Most cells in an organism (excluding those in the immune system) contain the same chromosomes. However, gene expression in each cell varies. When a gene is needed, its code is read and extracted from the chromosome and the gene is called into action: the latter is commonly called gene expression. For example, specific genes are expressed in neural cells during fetal development that are not expressed in healthy adult brains, and visa versa. In fact, many developmental anomalies and diseases are probably triggered by inappropriate gene expression. The proper reading of a gene at the right time is essential to avoid such disorders.
According to current understanding, the DNA sequence (or domain) that defines the start of a specific gene's expression regulates the genetic expression (or transcription) of that gene within a given cell. This domain is called the promoter and the domain that turns the promoter on or off is called the enhancer. Since a chromosome is a giant DNA that contains large numbers of genes, the domains within can be either promoters or enhancers. Yet, we do not know how a coupled promoter and enhancer might interact. Recent research identified regulatory elements that exist far apart-as far as one megabases from a promoter. It is not known how these two regulatory sequences-promoter and regulatory element interact to achieve proper expression of a gene.

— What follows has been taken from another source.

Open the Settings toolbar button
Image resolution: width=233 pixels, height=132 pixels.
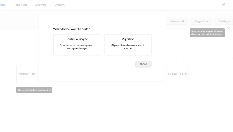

Cell proliferation occurs rapidly in development and requires a large number of genes to be expressed at specific times as the organism grows. Therefore, genes must be switched on and off dynamically. Errors in this switching produce anomalies in tissue development or in function. We want to clarify the regulatory mechanism within the chromosome. To do this, we have targeted Hox genes, which determine identity the body structure along anterior-posterior axis.
For mammals, 39 genes are present in four chromosomal domains, forming clusters of about 10 genes.
A: Start of expression of Hoxd1, 4, 9, 13 according to the time in development (genes marked blue). The start of gene expression corresponds to the order of genes on the chromosome.
B: Expression of Hoxd1, 4, 9, 13 with a mouse fetus 8 days after fertilization (genes marked red). A line is drawn on the forefront of each gene-expressed domain. At this time, Evx2 is not yet expressed from Hoxd11
Genetic studies on the fruit fly showed that Hox genes play an important role in body formation. Eight genes have been identified for the Drosophila, while mammals have 39 known genes (Fig.1). All of these genes are transcription regulatory factors with a DNA binding domain called the homeobox. These genes are clustered in a certain part of the chromosome. In mammals, there are groups (or complex) of about ten genes that are clustered at the same transcription direction of four chromosomal domains with lengths of about 100 kb (Fig.1). The order of the gene sequence along the chromosome reflects the order of gene expression. At one end, a gene will be expressed in the earliest stages of development (about 7.0 days after fertilization in mice), while the other genes are expressed in sequence according to their positions in the chromosome until the last gene is expressed (at about 9.5 days after fertilization in mice) (Fig.2). Similarly, this gene expression pattern also reflects the chromosomal structure (Fig.2). Therefore, at least for the Hox genes, a strict selection process governs enhancer-promoter interaction within this dense concentration of genes. Furthermore, researchers have found an enhancer that is more than 300kb from the Hox gene complex. Concerted effort from various labs has exposed the relationship between the position of the gene on the chromosome and the regulation of its expression. Now, we are trying to determine how regulation timing is mainly dependent on a mechanism that regulates the entire complex. The rules governing the interaction between the enhancer and promoter are also being clarified. Nevertheless, the complexity of these processes have exposed inconsistencies in our understanding-revealing just how much research still needs to be done.